You hold your ground. Fear drenches you. Hands to your holy symbol, an unstoppable plea to Mercy for Her protection falls from your lips.

"We know what you seek. We know what you are. We know of your weakness. Your pain. Your failings. You are inadequate. You are confused. Yet you are not afraid."

Each syllable is punctuated by another pull on your scalp. There is no wound, but it feels as if blood is dripping into your eyes, drenching your hair and blinding you entirely.

White begins to cloud your vision.

"We care not for your bravery. Your honesty is meaningless. Your words are empty, filled as they are with ignorance. You preach, knowing not what to believe in. We will not tarry. We will give you courtesy. We will show you the respect that none will show us. We will show you, if you know what you must do."

I need to communicate.

I need to listen.

What do I say?

What do I know?

"We hear you." The cacophony of impressions claws at the back of your skull. The hand of a man, a woman, a child, a sinner, a demon— the sensation of a thought trails across your doubt, your inner conflict, and your desperation to do the right thing.

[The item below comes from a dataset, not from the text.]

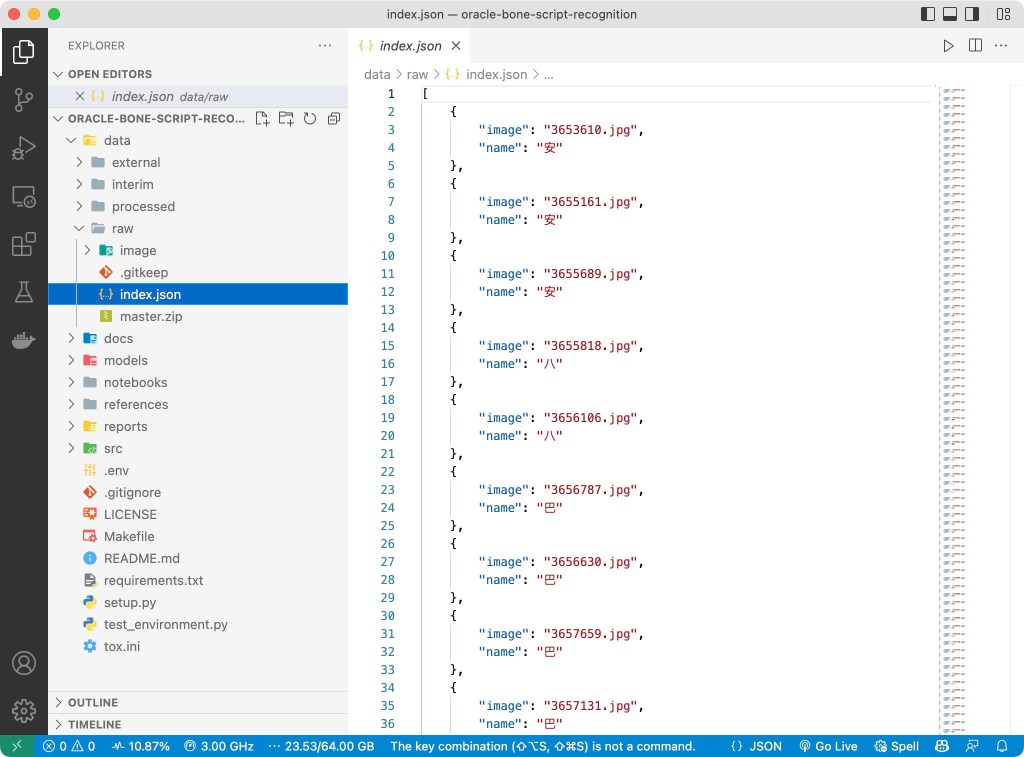Screen dimensions: 1024x757
Task: Click the New File icon in Explorer
Action: [x=262, y=119]
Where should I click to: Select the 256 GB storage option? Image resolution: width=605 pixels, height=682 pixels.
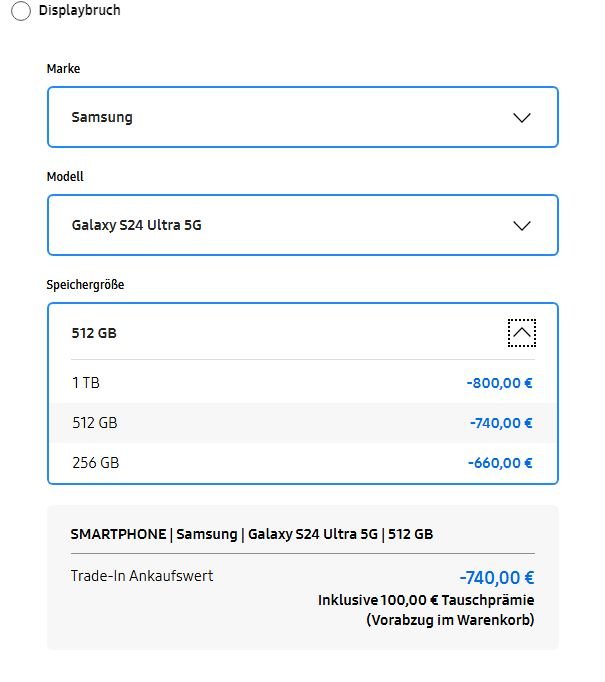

What do you intend to show me?

"Everything."

The white across your eyes goes opaque. It courses through your veins, flooding you with an impression. An intent. A feeling.

A Spirit.

You are Ofelia Banks: a halfling woman who has traveled far from Spira— your home— your capital of the world. Your friends call you "Eagle Eyes," but no one here is truly your friend.

As the daughter of an illustrious crime lord, you have spent your life desperately trying to prove yourself. You have fought, you have struggled, you have suffered the abuse and ridicule of everyone who has ever known you, and it has all been in the name of proving yourself. You have earned your position at the head of the family. You have earned the respect of others. You took control. You took what was rightfully yours. You protected your sisters, your brothers, your mother, the business— but you could not protect your reputation.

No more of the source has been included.